Beschermingsklasse

De beschermingsklasse van een armatuur geeft aan welke beschermende maatregelen vereist zijn tegen elektrische schokken. Deze moeten daarom altijd worden aangegeven op de bedieningsapparatuur en zijn niet te verwarren met de IP Beschermingsklasse tegen vreemde voorwerpen en water. In Duitsland zijn er drie verschillende beschermingsklassen, bijvoorbeeld een armatuur met beschermingsklasse II heeft versterkte en dubbele isolatie tussen het netcircuit en de uitgangsspanning of de metalen behuizing.

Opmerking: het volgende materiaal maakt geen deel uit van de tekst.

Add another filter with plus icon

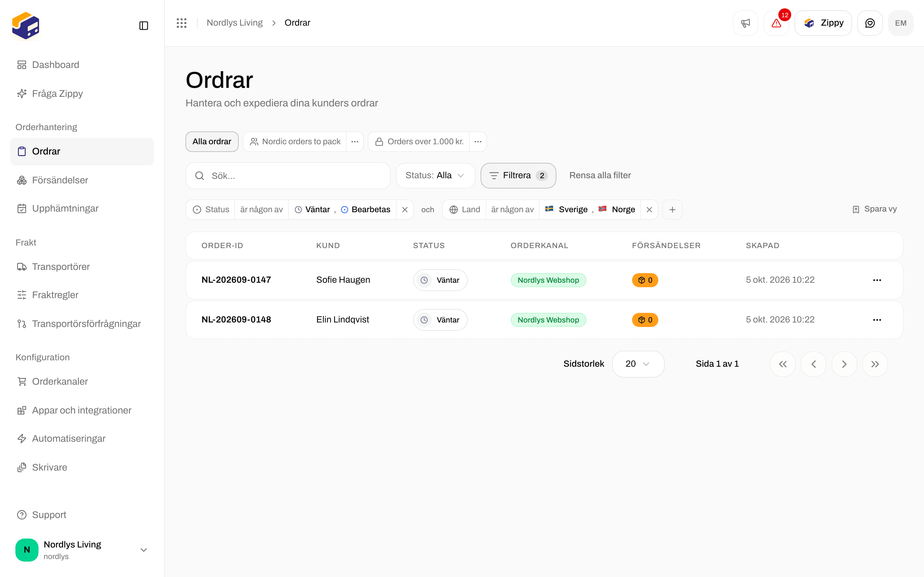click(672, 210)
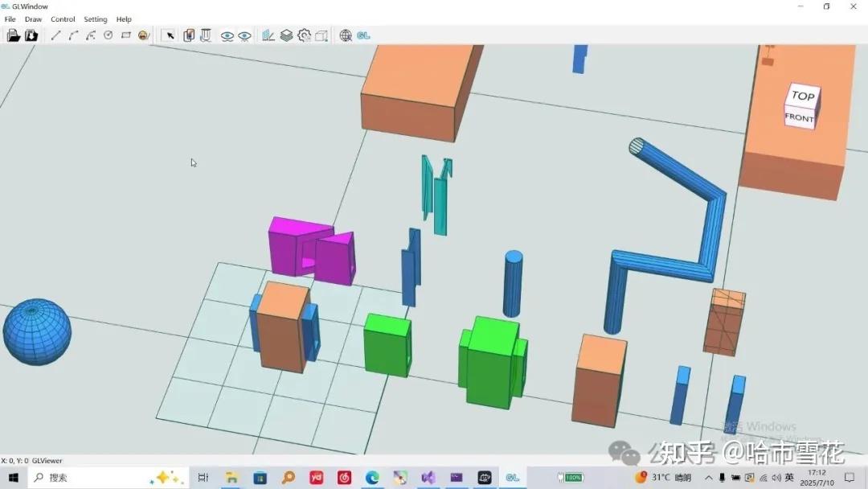Select the arc drawing tool

coord(72,35)
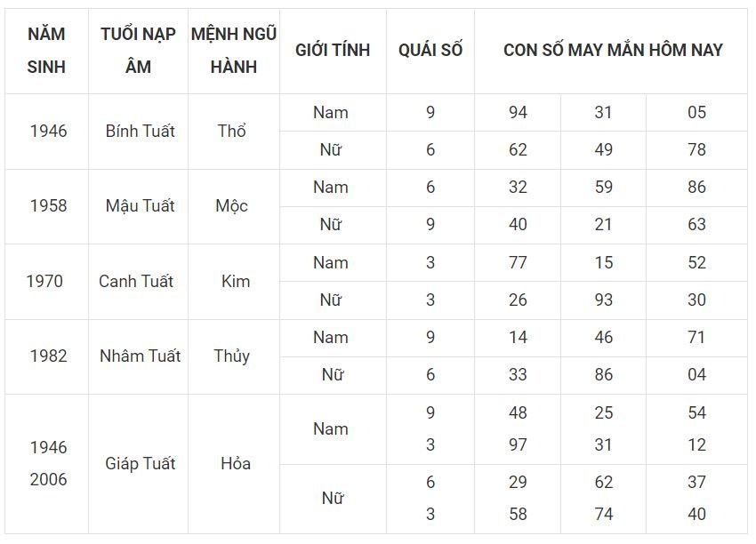Select number 71 in Nhâm Tuất Nam row
The width and height of the screenshot is (756, 544).
[696, 337]
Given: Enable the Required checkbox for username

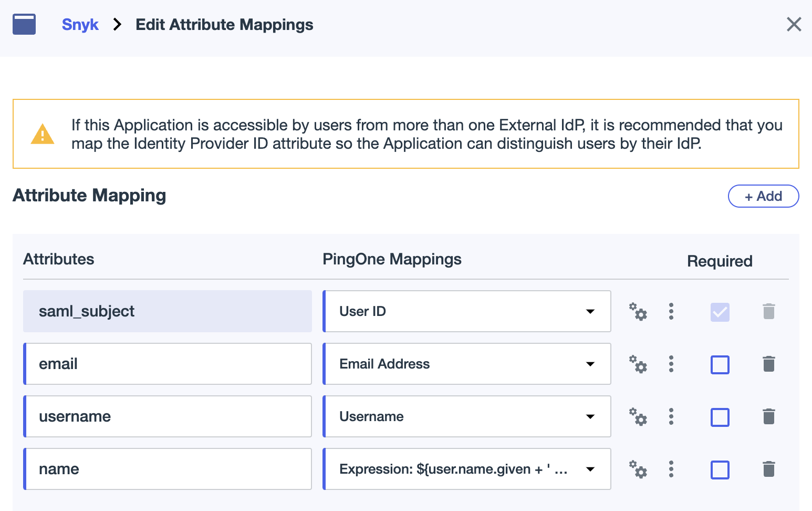Looking at the screenshot, I should pyautogui.click(x=720, y=417).
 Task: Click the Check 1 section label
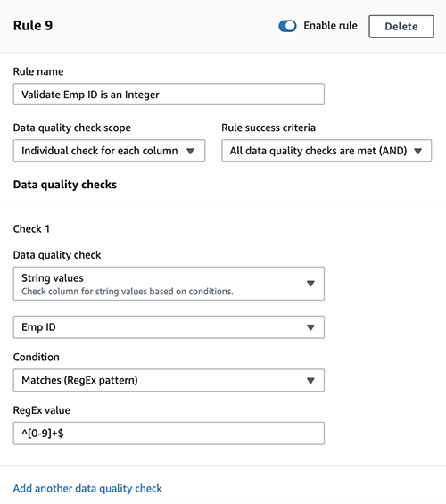tap(31, 229)
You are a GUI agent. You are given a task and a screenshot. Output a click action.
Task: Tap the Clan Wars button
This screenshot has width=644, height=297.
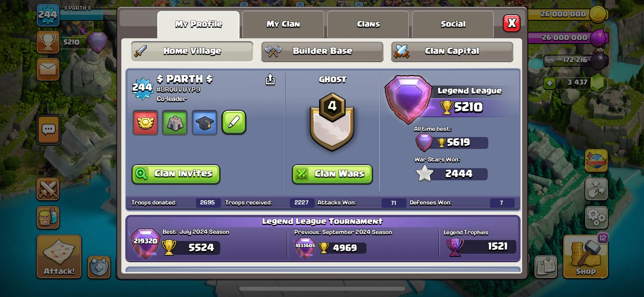(x=332, y=174)
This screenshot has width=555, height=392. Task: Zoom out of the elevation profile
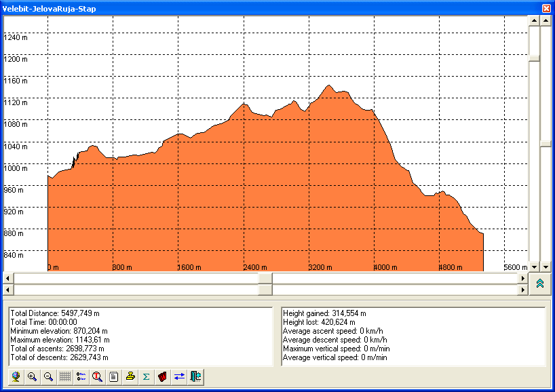pos(48,376)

Hier volgt een overzicht van de drie beschermingsklassen:

Beschermingsklasse I:
De eerste beschermingsklasse staat voor beschermende aarding, waarbij alle geleidende behuizingsdelen van de lamp of het elektrische apparaat verbonden zijn met het zogenaamde beschermingsgeleidersysteem van de vaste elektrische installatie. Bij een foutstroom wordt een zekering geactiveerd die het circuit spanningsloos maakt.

Beschermingsklasse II:
In de tweede beschermingsklasse is er een versterkte of dubbele isolatie tussen het netcircuit en de geleidende behuizing van de lamp, die bekend staat als beschermende isolatie. Dit betekent dat een Verlichting beschermd met beschermingsklasse II, zelfs als deze is gemaakt van elektrisch geleidend materiaal.

Beschermingsklasse III:
De derde beschermingsklasse wordt gekenmerkt door een zogenaamde extra-lage veiligheidsspanning waarbij de apparaten met dit symbool een spanning van maximaal 50 volt wisselstroom of 120 volt gelijkstroom. Net als bij beschermingsklasse II vereisen ze ook versterkte of dubbele isolatie tussen het netcircuit en de uitgangsspanning. Bovendien vereisen deze lampen een veiligheidstransformator in overeenstemming met DIN EN 61558-2-6, die alleen achterwege kan blijven bij extra-lage veiligheidsspanningen uit batterijen of accu's.